This was no protest march—it was a sea of muskets and pikes. The women were determined not to come back without the king and his family. There were still plenty of illusions in the king, but they wanted him under their watchful eye, in Paris. At one point the crowd apparently invaded the palace and was wandering through Marie Antoinette's chambers and some things were getting broken and stepped on and stomped and so forth. One very respectable woman in a velvet hat and cloak turned around and said very haughtily, "Don't do that, we're here to make a point, not to break things." And a woman from the artisan class turned around and said, "My husband was drawn and quartered for stealing a piece of meat." Finally the women demanded that the royal family get into their carriage. Lafayette's troops led the way and the women marched in front carrying on their pikes loaves of fresh, very white bread—the kind reserved for the upper classes—and the heads of two of the king's bodyguards.

The Revolutionary Jacobin Dictatorship

While pretending to be happy with the situation, the king was secretly corresponding with the other royal heads of state and nobles began to emigrate en masse, establishing counterrevolutionary centers outside the country. In June 1791, the king and queen disguised themselves and tried to escape, intending to return with the backing of the Austrian army. But an observant revolutionary recognized them in the town of Varennes, and they were brought back to Paris. This destroyed the people's remaining illusions in the monarchy and triggered an upsurge in revolutionary agitation. But the bourgeoisie, fearing things could get out of hand, sought to maintain the monarchy and clamp down on the mass turmoil. A month after the king's arrest, a petition to abolish the monarchy was being circulated among the crowd on the broad expanse of the Champs de Mars. The National Guard fired on the crowd and many were killed. Commanded by the aristocrat Lafayette, the National Guard had been organized as a force not only against the king but also against the threat that the bourgeoisie had already seen coming from the Parisian working people.

The Champs de Mars massacre marked a split within the bourgeois revolutionary forces. The two main factions that emerged—the Girondins and the Jacobins—represented the same social class, but they were deeply politically divided. The Prussian monarchy and the rest of royal Europe were mobilizing militarily and in April 1792 revolutionary France went to war. The Girondins sought a "negotiated solution" with the reactionary feudal armies combined with concessions to the nobility and the clergy. The Jacobins were ready to make temporary concessions to the hungry urban masses in order to thoroughly vanquish feudal reaction. You could say that the Girondins were the reformist wing and the Jacobins the revolutionary wing of the bourgeoisie.

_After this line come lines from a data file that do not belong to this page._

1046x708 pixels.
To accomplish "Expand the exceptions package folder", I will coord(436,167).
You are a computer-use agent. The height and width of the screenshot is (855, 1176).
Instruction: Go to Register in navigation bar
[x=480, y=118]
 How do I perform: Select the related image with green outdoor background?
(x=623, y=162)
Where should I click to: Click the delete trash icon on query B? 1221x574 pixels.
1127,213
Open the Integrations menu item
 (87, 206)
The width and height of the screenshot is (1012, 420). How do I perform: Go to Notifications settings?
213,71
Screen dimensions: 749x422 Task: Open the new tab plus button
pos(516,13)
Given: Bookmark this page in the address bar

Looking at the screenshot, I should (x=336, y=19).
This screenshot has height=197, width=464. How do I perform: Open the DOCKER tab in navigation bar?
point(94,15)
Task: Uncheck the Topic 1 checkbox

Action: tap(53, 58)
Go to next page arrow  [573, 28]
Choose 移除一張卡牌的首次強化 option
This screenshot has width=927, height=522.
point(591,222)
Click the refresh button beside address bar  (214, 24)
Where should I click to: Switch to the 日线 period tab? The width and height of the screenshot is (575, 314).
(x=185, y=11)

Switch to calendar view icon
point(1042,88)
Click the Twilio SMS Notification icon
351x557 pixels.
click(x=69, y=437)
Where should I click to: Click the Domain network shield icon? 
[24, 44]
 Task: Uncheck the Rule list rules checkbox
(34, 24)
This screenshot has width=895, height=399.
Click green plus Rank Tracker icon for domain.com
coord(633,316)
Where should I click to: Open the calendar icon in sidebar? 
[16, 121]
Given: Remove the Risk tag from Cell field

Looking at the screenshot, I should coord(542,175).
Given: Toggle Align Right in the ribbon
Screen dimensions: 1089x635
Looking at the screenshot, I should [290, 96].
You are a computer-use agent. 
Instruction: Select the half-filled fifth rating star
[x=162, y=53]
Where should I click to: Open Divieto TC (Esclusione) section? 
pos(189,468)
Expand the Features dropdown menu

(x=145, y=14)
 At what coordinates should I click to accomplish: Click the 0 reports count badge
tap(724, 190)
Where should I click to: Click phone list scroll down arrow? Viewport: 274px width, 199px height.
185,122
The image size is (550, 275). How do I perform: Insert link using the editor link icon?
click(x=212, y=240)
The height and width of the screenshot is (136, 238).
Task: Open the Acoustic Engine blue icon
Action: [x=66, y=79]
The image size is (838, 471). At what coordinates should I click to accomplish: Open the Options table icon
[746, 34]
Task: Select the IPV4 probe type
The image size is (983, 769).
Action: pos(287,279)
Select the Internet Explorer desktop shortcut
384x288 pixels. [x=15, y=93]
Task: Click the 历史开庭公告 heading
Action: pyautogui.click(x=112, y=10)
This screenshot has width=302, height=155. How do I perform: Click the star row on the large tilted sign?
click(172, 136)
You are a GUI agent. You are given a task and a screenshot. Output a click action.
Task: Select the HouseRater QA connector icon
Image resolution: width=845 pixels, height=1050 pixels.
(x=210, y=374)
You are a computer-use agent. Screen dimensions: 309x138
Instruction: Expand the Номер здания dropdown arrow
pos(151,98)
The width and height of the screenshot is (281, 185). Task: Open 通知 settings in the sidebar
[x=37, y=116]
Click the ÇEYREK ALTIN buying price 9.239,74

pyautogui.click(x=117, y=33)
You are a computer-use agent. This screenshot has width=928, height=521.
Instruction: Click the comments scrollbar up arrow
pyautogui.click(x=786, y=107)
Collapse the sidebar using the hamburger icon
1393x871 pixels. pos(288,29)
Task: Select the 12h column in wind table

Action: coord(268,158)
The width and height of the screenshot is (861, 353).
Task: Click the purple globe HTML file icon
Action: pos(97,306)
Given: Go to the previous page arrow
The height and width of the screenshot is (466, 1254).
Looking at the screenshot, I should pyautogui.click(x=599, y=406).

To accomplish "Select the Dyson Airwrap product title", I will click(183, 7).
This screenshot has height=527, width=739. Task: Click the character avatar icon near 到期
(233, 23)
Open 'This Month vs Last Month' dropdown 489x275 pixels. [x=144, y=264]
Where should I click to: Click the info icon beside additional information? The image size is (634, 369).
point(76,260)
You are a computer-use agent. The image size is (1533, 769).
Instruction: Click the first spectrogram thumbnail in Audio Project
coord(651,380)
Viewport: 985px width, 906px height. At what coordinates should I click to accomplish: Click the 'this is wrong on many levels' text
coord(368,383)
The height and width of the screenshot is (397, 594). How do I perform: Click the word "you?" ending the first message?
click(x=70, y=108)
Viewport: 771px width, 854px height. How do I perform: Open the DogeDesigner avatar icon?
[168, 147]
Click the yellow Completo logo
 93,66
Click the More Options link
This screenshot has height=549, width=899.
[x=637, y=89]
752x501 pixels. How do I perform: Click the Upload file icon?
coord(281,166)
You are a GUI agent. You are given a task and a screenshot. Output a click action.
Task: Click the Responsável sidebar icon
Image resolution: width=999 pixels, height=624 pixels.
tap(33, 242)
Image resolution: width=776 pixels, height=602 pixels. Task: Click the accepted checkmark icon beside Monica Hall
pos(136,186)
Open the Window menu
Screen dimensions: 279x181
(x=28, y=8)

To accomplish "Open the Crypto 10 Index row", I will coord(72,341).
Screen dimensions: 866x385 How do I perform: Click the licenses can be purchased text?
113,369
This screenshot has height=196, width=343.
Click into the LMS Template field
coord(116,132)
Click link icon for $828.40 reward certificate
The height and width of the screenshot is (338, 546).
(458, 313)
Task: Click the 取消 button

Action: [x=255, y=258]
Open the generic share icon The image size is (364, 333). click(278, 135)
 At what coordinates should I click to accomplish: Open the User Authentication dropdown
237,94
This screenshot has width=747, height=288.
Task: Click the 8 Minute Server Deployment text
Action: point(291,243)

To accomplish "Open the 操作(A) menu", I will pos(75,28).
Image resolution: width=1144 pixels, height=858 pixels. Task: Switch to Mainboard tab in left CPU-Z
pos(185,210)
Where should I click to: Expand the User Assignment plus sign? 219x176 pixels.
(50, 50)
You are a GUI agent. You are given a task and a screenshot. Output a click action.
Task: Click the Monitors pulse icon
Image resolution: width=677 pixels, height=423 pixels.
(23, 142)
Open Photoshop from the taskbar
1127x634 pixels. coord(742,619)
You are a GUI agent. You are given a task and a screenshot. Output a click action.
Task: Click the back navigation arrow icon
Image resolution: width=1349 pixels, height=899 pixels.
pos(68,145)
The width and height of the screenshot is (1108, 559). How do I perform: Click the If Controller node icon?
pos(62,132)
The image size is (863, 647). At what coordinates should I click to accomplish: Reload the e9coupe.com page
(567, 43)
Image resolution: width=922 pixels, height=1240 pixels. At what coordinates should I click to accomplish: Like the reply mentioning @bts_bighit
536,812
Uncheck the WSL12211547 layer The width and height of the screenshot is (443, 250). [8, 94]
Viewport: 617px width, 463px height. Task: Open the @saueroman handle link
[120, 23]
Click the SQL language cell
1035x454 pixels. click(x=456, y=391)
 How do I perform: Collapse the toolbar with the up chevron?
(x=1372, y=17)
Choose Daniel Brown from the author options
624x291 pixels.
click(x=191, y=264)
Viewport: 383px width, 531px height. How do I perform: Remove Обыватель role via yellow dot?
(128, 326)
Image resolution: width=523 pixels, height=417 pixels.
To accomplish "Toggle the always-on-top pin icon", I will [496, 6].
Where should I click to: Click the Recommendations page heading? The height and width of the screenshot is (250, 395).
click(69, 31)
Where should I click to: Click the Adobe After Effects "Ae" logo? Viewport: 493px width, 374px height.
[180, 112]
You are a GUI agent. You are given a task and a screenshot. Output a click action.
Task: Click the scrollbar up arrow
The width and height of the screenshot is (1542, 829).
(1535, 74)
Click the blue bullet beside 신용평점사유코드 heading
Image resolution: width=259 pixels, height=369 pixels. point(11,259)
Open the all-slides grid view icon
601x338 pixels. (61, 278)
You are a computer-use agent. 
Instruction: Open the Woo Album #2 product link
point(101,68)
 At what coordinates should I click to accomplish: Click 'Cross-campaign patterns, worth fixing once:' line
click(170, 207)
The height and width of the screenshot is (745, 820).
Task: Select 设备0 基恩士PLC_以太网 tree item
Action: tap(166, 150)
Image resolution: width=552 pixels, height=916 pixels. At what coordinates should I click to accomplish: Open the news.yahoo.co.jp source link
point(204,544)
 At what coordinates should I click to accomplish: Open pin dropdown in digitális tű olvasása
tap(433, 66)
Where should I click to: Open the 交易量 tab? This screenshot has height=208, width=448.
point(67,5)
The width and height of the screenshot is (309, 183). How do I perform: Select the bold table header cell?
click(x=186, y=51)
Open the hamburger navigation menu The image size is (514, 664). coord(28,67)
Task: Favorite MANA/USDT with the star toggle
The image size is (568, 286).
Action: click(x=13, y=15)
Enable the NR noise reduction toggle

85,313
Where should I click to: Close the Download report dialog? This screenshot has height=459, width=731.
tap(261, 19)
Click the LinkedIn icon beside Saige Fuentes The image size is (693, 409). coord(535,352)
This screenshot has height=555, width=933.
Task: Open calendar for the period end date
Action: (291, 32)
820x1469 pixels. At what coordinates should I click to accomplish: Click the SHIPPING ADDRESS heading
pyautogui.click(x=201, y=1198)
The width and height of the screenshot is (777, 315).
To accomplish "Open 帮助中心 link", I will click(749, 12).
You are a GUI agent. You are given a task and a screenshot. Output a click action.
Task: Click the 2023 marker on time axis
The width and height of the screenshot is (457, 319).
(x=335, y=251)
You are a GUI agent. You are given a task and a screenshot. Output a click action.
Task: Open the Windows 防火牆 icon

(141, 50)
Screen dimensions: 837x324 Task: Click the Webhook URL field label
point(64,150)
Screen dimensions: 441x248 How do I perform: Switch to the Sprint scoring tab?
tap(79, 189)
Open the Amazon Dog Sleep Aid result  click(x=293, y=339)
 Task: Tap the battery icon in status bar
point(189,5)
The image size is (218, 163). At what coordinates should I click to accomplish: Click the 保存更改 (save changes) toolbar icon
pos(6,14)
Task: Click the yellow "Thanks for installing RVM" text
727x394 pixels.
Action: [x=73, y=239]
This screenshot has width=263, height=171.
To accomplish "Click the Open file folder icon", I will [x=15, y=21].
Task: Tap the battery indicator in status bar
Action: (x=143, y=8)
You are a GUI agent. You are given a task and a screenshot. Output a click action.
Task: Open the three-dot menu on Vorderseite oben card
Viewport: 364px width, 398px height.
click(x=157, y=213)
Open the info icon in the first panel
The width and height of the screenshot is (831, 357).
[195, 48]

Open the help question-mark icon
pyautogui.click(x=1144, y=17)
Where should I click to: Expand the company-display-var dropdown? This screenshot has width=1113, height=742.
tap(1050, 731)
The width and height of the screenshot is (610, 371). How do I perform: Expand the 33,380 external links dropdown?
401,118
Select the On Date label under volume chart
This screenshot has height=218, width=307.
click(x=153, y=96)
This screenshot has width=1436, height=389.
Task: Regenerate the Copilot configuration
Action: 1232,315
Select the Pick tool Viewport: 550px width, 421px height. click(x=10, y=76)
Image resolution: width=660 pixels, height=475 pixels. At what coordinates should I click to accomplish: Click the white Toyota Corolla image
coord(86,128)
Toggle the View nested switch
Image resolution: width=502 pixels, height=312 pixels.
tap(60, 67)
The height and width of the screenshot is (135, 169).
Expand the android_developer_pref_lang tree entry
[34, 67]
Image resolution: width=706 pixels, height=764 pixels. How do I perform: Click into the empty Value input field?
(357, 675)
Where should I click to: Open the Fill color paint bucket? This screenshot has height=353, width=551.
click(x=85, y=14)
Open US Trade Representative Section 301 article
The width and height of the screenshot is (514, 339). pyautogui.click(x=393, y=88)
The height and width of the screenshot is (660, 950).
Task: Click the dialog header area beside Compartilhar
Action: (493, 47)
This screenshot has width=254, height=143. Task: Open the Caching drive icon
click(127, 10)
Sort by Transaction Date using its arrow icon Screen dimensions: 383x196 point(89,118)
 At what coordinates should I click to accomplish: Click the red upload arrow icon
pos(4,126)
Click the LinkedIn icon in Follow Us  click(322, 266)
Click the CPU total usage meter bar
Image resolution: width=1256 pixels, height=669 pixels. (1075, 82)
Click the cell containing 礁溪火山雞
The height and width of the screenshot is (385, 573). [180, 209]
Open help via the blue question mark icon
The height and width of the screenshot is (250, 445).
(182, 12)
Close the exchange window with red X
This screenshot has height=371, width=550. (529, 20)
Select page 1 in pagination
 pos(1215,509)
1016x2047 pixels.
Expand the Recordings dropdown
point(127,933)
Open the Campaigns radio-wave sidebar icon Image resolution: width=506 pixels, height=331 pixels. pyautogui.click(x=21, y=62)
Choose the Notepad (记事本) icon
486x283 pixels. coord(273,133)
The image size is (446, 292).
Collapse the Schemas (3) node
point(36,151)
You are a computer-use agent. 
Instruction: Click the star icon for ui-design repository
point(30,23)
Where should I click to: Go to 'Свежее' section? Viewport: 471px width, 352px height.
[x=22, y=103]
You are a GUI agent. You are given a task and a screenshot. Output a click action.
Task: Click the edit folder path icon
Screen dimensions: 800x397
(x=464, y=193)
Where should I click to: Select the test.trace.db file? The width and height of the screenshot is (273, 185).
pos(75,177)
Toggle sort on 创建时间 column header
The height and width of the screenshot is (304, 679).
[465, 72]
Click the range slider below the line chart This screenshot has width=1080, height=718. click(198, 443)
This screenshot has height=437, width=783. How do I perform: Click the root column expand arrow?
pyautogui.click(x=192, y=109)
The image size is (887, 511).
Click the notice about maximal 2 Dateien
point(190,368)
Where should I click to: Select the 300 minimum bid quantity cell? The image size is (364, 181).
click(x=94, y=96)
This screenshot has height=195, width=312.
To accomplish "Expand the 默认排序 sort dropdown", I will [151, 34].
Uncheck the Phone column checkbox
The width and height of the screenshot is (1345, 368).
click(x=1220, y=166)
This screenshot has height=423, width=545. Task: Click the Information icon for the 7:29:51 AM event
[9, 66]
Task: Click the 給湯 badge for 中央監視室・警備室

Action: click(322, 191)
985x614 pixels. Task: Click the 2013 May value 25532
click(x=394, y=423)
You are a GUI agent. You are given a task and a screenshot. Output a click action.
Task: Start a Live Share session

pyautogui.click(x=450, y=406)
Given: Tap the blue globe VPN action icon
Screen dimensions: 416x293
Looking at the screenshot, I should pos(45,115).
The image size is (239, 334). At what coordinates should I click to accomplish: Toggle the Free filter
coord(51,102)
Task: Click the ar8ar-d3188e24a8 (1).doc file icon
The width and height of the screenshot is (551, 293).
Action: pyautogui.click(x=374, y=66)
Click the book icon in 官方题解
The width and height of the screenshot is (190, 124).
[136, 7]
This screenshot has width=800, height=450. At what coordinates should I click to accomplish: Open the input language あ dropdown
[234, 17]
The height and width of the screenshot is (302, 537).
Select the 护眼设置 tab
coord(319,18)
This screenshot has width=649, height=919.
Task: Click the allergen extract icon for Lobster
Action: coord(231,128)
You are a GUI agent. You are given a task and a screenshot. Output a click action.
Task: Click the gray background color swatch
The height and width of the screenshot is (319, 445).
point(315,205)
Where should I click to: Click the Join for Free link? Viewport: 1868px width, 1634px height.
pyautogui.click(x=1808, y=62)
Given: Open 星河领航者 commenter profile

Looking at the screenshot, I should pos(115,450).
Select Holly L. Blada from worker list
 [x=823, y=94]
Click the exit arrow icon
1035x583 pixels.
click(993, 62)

In June 1792, thousands of armed marchers, including numerous women armed with sabers, paraded through the Assembly in the first of what became known as journees, or days of action. One official observed at the time, "The throne was still standing, but the people were seated on it, took the measure of it." The monarchy was finally overthrown by a second journee on 10 August 1792, when the masses invaded the king's residence at the Tuileries Palace in Paris and imprisoned the royal family.

The war was not going well. Most of the former officers, aristocrats, had emigrated. A government representative appealed for recruits by invoking "the heartbreaking thought that, after all the efforts that have already been made, we might be forced to return to the misery of our former slavery." While the best of the revolutionaries volunteered for the front, they were untrained and assumed to be undisciplined. Most of the new recruits were trades people, artisans and journeymen, not the sons of the bourgeoisie as before. The road to Paris seemed open to the Prussian royal armies.

The king of Prussia expected the French troops to scatter in disarray when his troops moved to drive them out of a strip of land near Valmy in eastern France. But not a man flinched as the French general waved his hat in the air on the point of his sword, shouting "Long live the nation!" The sans-culottes fired straight and repeatedly at the enemy. With a torrential rainstorm some hours later, the armies fell back. The German writer Goethe was present at Valmy, and as he looked out over the battlefield that night he said, "This day and this place open a new era in the history of the world."
He could not have been more prescient. On that day, the Assembly gave way to the Convention, which was elected by universal male suffrage and convoked expressly to give the nation a constitution which codified the overthrow of the king. Also, as we will see, the most progressive marriage and divorce laws until the Bolshevik Revolution were passed on exactly the same day as the victory at Valmy. Five months later, the king was beheaded.

In a third uprising in June 1793, the people of Paris and 80,000 National Guard troops surrounded the Convention and demanded the arrest of the Girondins and a comprehensive program of revolutionary defense of the country. This ushered in the Jacobin revolutionary dictatorship, which irremediably abolished seigneurial (feudal) rights, instituted the price controls (referred to as the "maximum") demanded by the sans-culottes and destroyed the resistance of the feudal order through a reign of revolutionary terror carried out by the Committee of Public Safety.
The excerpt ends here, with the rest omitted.